● **IL COMPITO**
Elenca i reati di cui Pippo Gennuso era imputato nel processo, secondo il testo sulla sua condanna.

● **TESTO FORNITO**
::::::
L’ex parlamentare regionale Pippo Gennuso è stato condannato a 5 anni e 3 mesi a conclusione del processo scaturito dall’inchiesta “acque salate”, portata a termine dl personale del Nictas in servizio alla sezione di polizia giudiziaria della procura aretusea, in cui era imputato per truffa aggravata, adulterazione di sostanze alimentari e frode nell’esercizio del commercio. La sentenza è stata emessa ieri pomeriggio dal tribunale che ha accolto appieno la tesi del pubblico ministero Tommaso Pagano. I giudici hanno anche condannato alla pena di 4 anni e mezzo di reclusione il collaboratore di Gennuso, Walter Pennavaria. Per il tribunale, insomma, il dibattimento ha provato che sia stata adulterata l’acqua distribuita agli utenti, allacciati alla rete idrica di contrada Granelli a Pachino e delle zone limitrofe; l’erogazione di acqua differente per qualità e provenienza da quella pattuita; di avere promesso di vendere agli utenti allacciati alla rete idrica, acqua potabile proveniente dall’acquedotto di Ispica, mentre avrebbero distribuito acqua idrica del pozzo di contrada Chiappa.

A nulla è valsa l’arringa dei legali difensori che hanno sostenuto l’insussistenza delle accuse mosse dal pubblico ministero, atteso che, nel corso dell’istruttoria dibattimentale, non è mai emersa alcuna ipotesi e non è stato riscontrato alcun caso di avvelenamento tra gli utenti e che l’acqua distribuita in contrada Granelli, proveniva dall’acquedotto del comune di Ispica. Il difensore di Gennuso ha chiarito tutti gli aspetti contrattuali a cominciare da quello legato alla fornitura di acqua, che avrebbe le medesime proprietà organolettiche di quella erogata in diversi comuni della zona sud. Anzi, il consorzio si era mosso per fare arrivare l’acqua in quelle contrade in cui i residenti soffrivano per la penuria del prezioso liquido, soprattutto nella stagione estiva.

“Continuo a rimanere sereno – ha commentato Gennuso – leggeremo le motivazioni della sentenza e siamo pronti a ricorrere in appello a Catania, certi di potere ribaltare il giudizio di primo grado”.
::::::
● **DATI FORNITI**
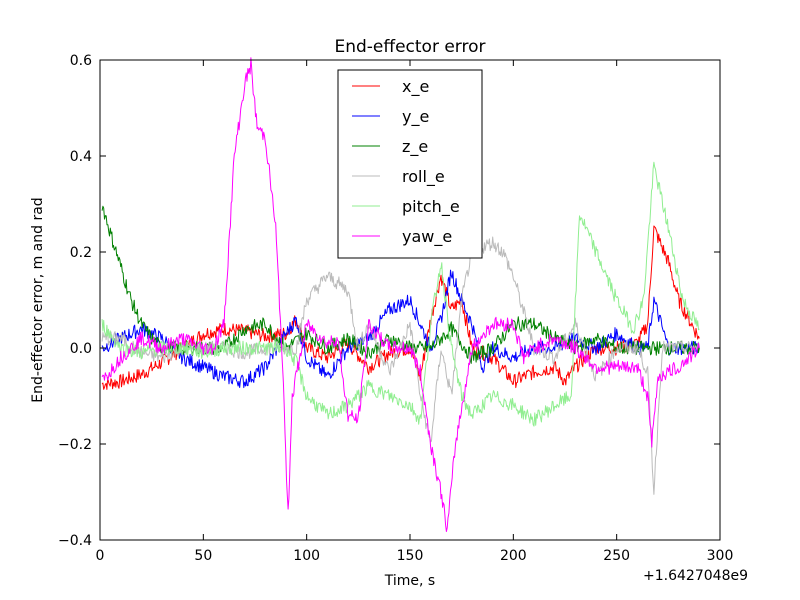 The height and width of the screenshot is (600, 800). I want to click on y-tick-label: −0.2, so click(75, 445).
::::::
● **SOLUZIONE**
- truffa aggravata
- adulterazione di sostanze alimentari
- frode nell’esercizio del commercio